■ **Goal of the exercise**
Once you find the line with "Click the red sidebar" in the data that follows, repeat it and every line after it exactly, through the line with "This screenshot has width=1568, height=545.".

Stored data
━━━━━━

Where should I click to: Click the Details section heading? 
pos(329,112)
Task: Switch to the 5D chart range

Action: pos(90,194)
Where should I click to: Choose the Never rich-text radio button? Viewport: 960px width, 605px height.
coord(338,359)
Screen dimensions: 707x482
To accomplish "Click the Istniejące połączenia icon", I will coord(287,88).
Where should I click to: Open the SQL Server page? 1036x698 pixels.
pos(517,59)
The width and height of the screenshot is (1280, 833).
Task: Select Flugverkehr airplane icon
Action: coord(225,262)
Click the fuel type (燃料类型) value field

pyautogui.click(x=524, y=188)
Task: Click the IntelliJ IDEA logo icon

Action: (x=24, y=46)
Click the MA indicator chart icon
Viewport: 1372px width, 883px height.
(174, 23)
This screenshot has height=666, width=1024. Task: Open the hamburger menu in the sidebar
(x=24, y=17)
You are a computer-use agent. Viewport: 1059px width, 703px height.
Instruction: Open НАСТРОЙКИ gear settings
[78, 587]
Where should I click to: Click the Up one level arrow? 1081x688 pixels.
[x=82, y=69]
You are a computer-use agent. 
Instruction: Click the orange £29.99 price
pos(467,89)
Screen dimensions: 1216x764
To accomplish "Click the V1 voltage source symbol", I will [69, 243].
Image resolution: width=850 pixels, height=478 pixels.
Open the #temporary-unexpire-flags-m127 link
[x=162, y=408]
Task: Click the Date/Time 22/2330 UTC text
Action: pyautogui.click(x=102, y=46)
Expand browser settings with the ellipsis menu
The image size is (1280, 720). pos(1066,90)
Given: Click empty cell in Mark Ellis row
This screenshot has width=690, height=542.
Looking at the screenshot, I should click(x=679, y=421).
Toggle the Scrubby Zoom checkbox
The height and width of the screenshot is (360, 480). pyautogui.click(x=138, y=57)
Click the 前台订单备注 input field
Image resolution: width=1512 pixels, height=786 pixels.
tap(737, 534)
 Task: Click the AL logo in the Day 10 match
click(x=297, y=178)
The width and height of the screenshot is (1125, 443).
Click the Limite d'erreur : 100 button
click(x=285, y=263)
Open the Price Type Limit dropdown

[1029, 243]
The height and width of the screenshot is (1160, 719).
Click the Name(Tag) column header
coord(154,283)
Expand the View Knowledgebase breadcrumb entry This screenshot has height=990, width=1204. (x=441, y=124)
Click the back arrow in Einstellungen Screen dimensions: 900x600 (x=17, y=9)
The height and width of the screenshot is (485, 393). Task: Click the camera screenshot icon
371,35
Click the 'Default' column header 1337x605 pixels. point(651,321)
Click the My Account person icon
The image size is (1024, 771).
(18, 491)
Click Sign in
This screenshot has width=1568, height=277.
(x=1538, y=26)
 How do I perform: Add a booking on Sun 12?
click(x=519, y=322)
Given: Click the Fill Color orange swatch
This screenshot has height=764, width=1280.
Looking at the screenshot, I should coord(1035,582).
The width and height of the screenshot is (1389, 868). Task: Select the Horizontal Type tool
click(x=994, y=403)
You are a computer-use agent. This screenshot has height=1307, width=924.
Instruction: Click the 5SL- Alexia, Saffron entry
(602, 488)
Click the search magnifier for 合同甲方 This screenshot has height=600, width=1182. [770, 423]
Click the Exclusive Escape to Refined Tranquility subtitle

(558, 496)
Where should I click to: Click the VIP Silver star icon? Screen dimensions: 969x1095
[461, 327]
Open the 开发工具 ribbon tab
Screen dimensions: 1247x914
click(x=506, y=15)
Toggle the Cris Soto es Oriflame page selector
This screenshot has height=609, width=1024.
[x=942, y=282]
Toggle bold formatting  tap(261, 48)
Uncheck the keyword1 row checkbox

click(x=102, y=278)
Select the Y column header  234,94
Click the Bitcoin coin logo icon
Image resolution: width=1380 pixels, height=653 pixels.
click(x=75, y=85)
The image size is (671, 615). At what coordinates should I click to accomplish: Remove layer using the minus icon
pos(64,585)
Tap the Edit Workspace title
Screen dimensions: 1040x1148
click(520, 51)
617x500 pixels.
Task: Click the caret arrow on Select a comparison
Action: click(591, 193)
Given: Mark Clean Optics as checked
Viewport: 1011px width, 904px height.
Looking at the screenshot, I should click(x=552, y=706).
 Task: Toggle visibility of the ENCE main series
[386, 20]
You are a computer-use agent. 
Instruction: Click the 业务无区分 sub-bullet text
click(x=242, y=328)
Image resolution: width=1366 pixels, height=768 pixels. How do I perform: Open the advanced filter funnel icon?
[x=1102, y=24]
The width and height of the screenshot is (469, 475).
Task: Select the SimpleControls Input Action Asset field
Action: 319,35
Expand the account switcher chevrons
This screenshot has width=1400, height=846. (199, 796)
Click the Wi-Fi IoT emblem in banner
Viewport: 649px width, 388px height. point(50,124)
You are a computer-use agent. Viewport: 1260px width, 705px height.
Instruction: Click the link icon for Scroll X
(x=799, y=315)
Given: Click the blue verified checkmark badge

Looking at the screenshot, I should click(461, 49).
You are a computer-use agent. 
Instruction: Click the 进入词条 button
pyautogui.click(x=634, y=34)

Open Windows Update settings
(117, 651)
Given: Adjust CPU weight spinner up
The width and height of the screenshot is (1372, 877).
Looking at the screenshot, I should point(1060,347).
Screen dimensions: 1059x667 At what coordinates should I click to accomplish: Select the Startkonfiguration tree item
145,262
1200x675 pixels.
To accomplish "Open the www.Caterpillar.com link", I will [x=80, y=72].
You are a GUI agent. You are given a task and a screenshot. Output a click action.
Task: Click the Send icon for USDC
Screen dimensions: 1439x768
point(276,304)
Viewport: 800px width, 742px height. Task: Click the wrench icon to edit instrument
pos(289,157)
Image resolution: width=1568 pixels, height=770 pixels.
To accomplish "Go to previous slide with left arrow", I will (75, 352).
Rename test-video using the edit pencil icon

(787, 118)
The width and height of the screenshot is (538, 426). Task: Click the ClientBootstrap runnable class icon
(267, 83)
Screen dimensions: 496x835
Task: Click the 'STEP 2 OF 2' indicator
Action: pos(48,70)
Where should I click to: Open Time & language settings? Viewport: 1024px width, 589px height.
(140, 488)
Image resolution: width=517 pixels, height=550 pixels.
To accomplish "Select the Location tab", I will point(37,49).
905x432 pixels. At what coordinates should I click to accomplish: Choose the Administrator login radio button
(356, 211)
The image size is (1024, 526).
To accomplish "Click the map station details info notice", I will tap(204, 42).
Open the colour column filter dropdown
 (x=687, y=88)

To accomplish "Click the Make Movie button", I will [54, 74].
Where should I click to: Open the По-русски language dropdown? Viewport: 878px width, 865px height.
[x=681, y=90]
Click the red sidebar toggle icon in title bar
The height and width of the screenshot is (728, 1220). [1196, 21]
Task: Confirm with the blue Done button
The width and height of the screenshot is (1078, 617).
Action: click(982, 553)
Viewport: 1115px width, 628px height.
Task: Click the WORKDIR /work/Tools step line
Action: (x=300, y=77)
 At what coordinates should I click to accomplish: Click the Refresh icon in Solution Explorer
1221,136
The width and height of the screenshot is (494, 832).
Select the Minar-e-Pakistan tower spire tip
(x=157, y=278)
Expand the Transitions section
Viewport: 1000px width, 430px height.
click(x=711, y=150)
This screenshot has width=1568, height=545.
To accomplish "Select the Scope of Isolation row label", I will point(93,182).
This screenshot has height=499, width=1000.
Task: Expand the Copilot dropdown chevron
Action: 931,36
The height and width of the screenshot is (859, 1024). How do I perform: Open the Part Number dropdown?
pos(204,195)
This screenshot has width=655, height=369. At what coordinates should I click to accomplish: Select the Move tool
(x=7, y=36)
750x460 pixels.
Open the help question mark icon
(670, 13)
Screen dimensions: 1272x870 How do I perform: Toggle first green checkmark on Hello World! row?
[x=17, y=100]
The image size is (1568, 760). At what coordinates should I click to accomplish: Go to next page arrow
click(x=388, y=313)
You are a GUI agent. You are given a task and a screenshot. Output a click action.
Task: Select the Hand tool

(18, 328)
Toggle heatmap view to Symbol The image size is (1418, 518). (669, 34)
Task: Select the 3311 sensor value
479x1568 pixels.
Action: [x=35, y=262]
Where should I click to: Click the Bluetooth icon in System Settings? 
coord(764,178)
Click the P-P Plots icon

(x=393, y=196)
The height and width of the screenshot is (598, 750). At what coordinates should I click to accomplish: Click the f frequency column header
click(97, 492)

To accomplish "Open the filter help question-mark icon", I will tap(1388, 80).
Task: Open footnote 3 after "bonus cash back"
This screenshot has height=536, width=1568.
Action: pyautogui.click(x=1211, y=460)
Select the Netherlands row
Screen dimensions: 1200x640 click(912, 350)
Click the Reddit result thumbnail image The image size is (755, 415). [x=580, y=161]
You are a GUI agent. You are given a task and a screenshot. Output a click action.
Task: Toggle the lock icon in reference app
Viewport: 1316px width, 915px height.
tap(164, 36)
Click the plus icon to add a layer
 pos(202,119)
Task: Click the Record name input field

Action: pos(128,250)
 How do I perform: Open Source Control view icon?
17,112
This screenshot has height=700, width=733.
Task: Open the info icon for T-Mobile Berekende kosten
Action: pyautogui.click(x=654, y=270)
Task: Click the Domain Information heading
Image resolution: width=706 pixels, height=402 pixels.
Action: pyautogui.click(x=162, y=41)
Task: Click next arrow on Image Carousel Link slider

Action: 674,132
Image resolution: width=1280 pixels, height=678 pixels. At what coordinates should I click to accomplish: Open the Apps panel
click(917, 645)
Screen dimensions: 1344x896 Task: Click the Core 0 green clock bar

━━━━━━

■ **Response to the exercise**
Click the red sidebar toggle icon in title bar
The height and width of the screenshot is (728, 1220). [1196, 21]
Task: Confirm with the blue Done button
The width and height of the screenshot is (1078, 617).
Action: click(982, 553)
Viewport: 1115px width, 628px height.
Task: Click the WORKDIR /work/Tools step line
Action: (x=300, y=77)
 At what coordinates should I click to accomplish: Click the Refresh icon in Solution Explorer
1221,136
The width and height of the screenshot is (494, 832).
Select the Minar-e-Pakistan tower spire tip
(x=157, y=278)
Expand the Transitions section
Viewport: 1000px width, 430px height.
click(x=711, y=150)
This screenshot has width=1568, height=545.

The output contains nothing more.